Google’s plans to roll out a checking-account service with Citigroup and a California credit union will likely meet with “stiff political opposition” amid consumer privacy concerns and rancor toward financial and tech companies, according to Cowen.
“There is a real debate about whether big tech or big banks are more politically toxic in Washington,” analyst Jaret Seiberg wrote in a note Wednesday. “We don’t see how combining the two will make either less contentious.”
Seiberg flagged the “intense scrutiny” aimed at other big-tech efforts to break into financial services. He cited the global focus on Facebook’s proposed stablecoin Libra and New York’s sex-discrimination investigation of the Goldman-Apple credit card. He expects hearings before Senate Banking and House Financial Services committees, perhaps as soon as December.
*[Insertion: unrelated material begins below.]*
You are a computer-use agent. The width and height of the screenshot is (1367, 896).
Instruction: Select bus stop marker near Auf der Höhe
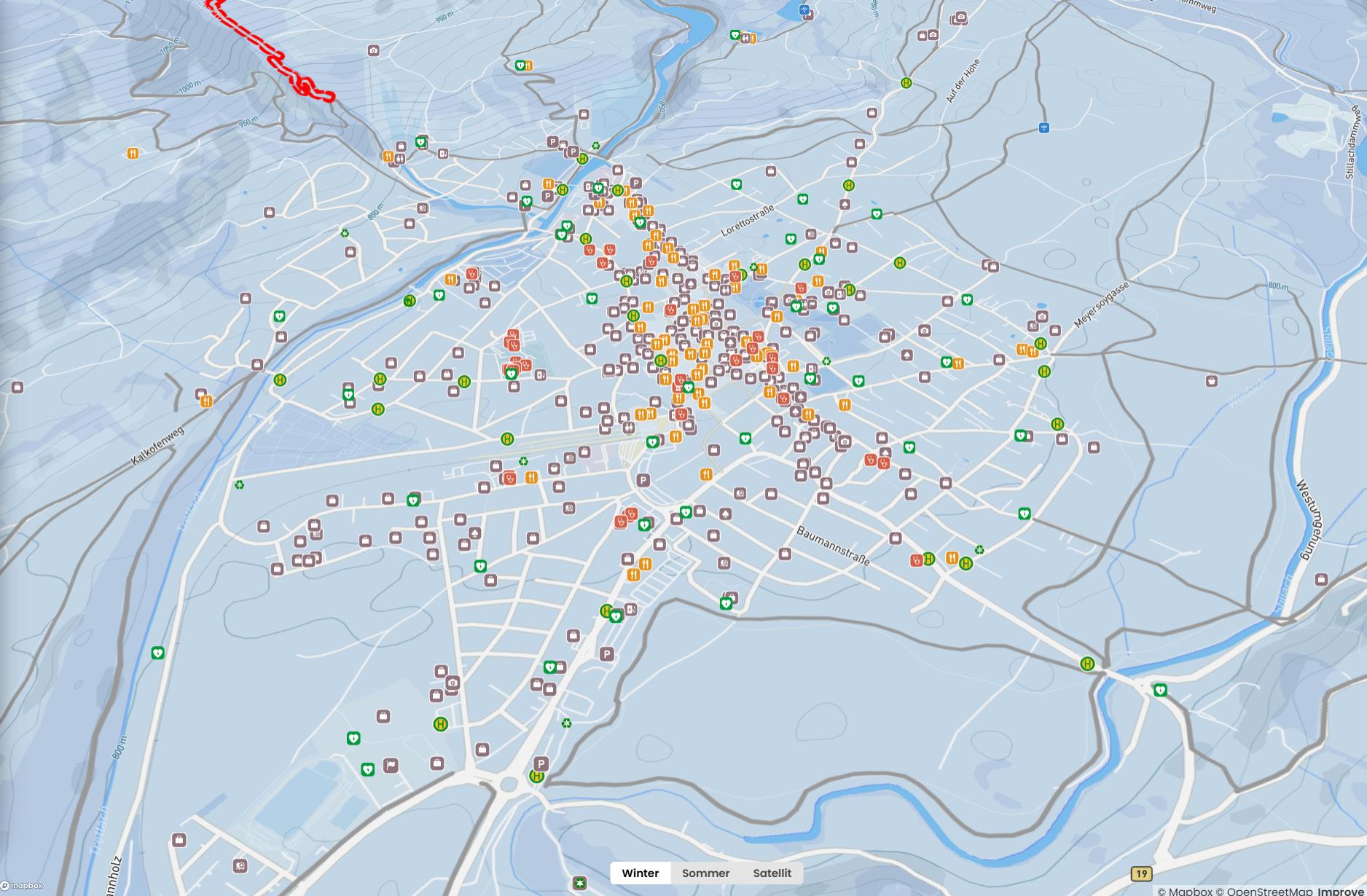point(906,83)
Washington is ultimately unlikely to block the partnership, but may subject it to “intense” federal and state oversight, Seiberg said, asking whether “the political and regulatory pressure is worth the benefits of the joint effort.”
If Cowen is “wrong and the political reaction is muted,” the door might be open for tech companies to seek Industrial Loan Company charters to more fully enter banking without working with existing banks, he added. “By contrast, a big uproar would tell us that Washington is not prepared for this outcome.”
Shares of Alphabet Inc., Google’s parent, gained about 0.2 percent in mid-day trading on Wednesday, while Citigroup fell about 0.6 percent. Bank stocks underperformed, with the KBW Bank Index down about 0.8 percent, after Federal Reserve Chairman Jerome Powell said in testimony before Congress that the current stance of monetary policy is likely to be sufficient, provided the economy stays on track.